• [ASSIGNMENT] Starting at the line that contains "You are a computer-use", repeat each line of the listing below through the last one, exactly, and leave out every picture.

• [GIVEN INFORMATION]
---*---
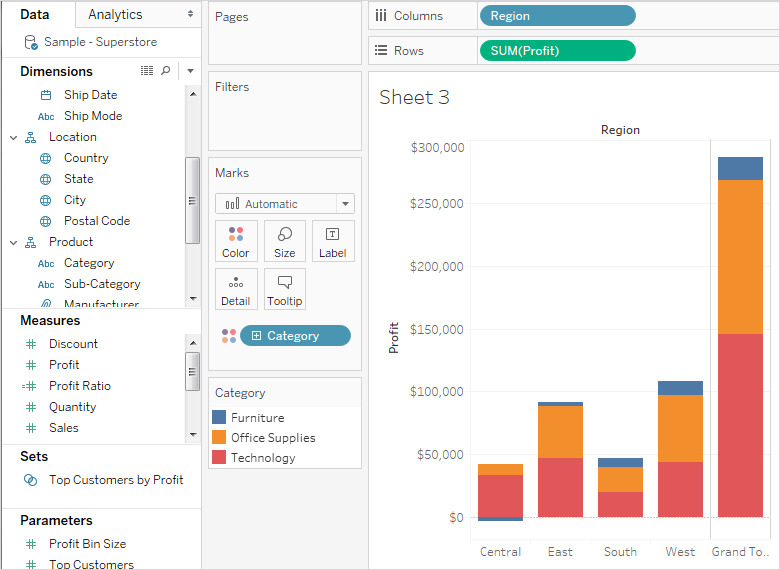Click the Sample - Superstore data source icon
Viewport: 780px width, 570px height.
(31, 42)
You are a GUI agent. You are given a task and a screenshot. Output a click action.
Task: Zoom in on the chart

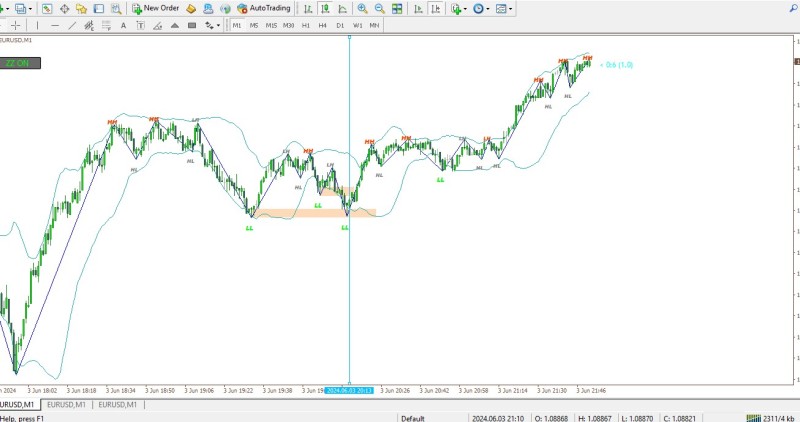tap(362, 8)
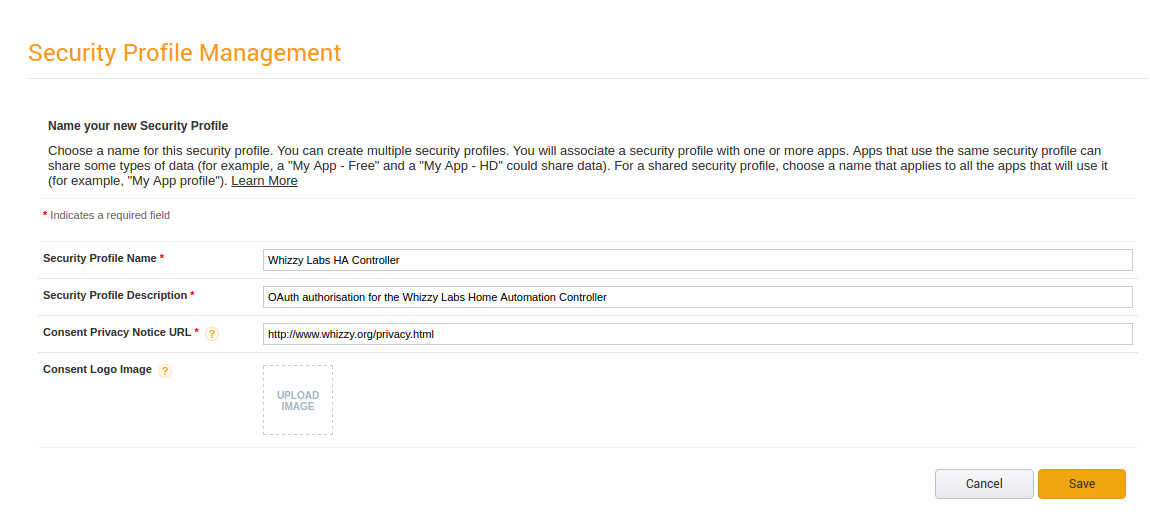Click the 'Indicates a required field' note
1150x526 pixels.
tap(110, 215)
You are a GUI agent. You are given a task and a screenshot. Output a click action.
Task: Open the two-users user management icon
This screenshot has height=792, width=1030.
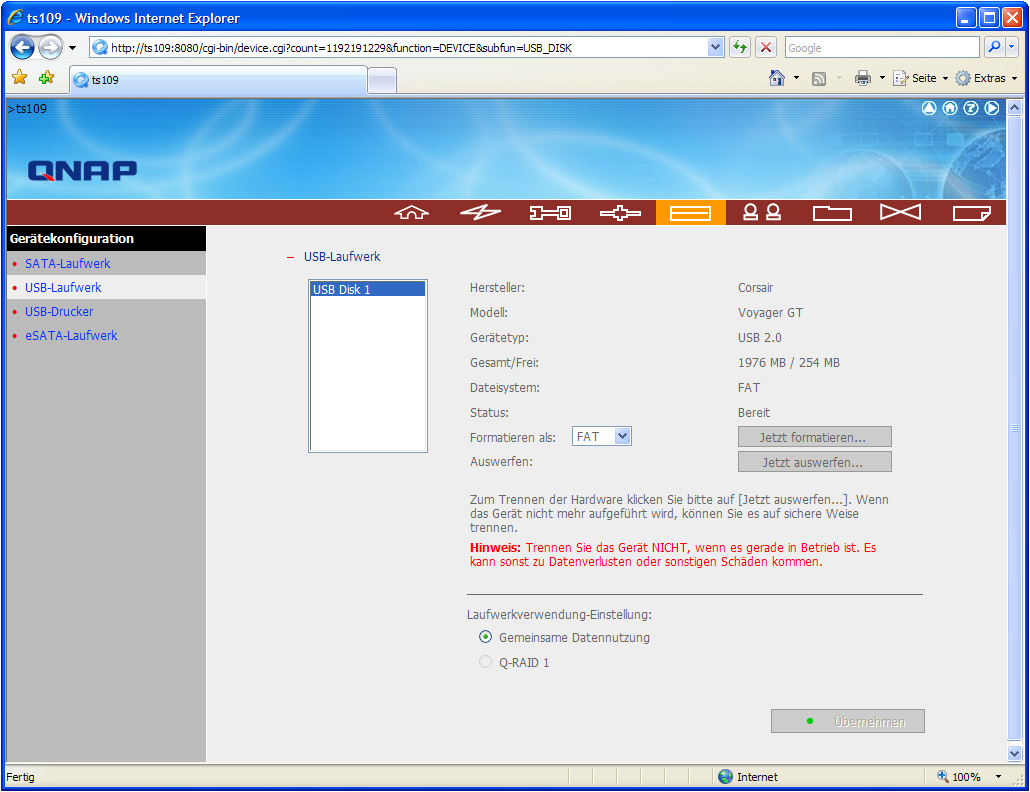(x=761, y=212)
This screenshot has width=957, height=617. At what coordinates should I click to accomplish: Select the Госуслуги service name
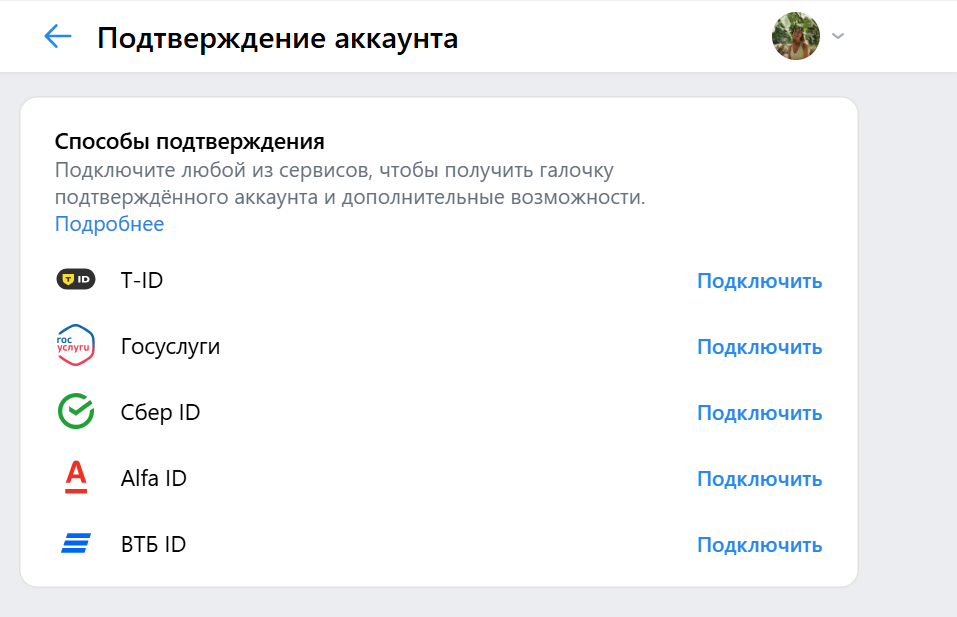click(x=170, y=346)
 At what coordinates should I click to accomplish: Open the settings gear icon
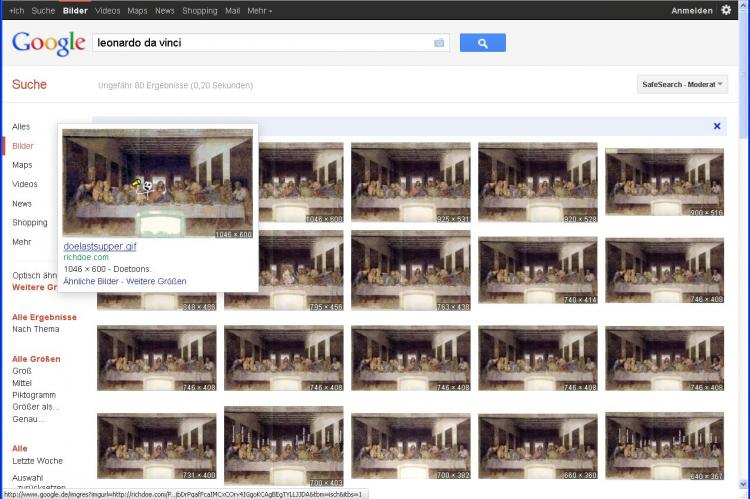pyautogui.click(x=727, y=10)
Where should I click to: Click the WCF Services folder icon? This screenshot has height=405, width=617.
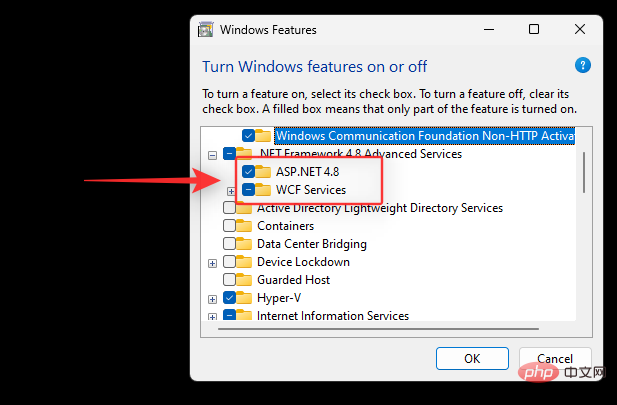point(263,190)
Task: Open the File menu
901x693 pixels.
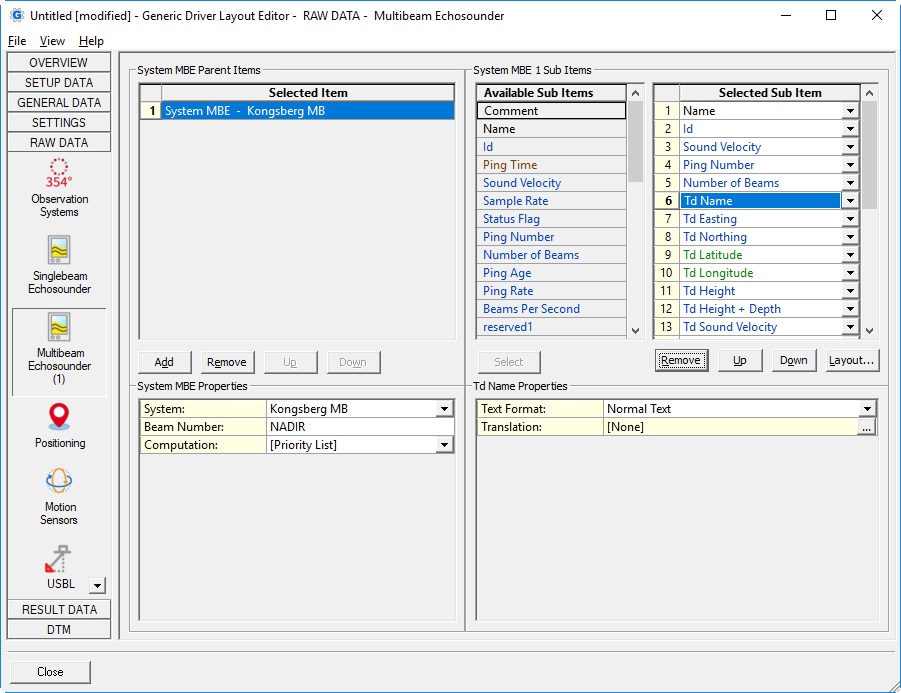Action: [x=17, y=41]
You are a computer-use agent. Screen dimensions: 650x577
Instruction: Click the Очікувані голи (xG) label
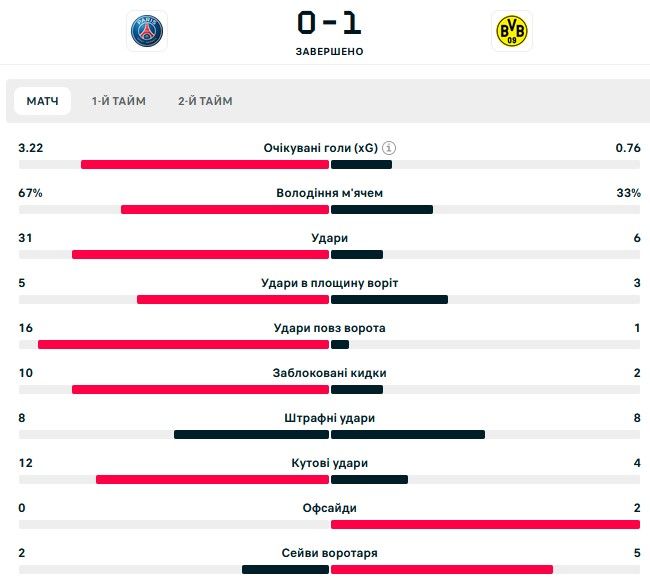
---*---
• [EXPECTED OUTPUT]
You are a computer-use agent. Screen dimensions: 650x577
Instruction: Click the Очікувані голи (xG) label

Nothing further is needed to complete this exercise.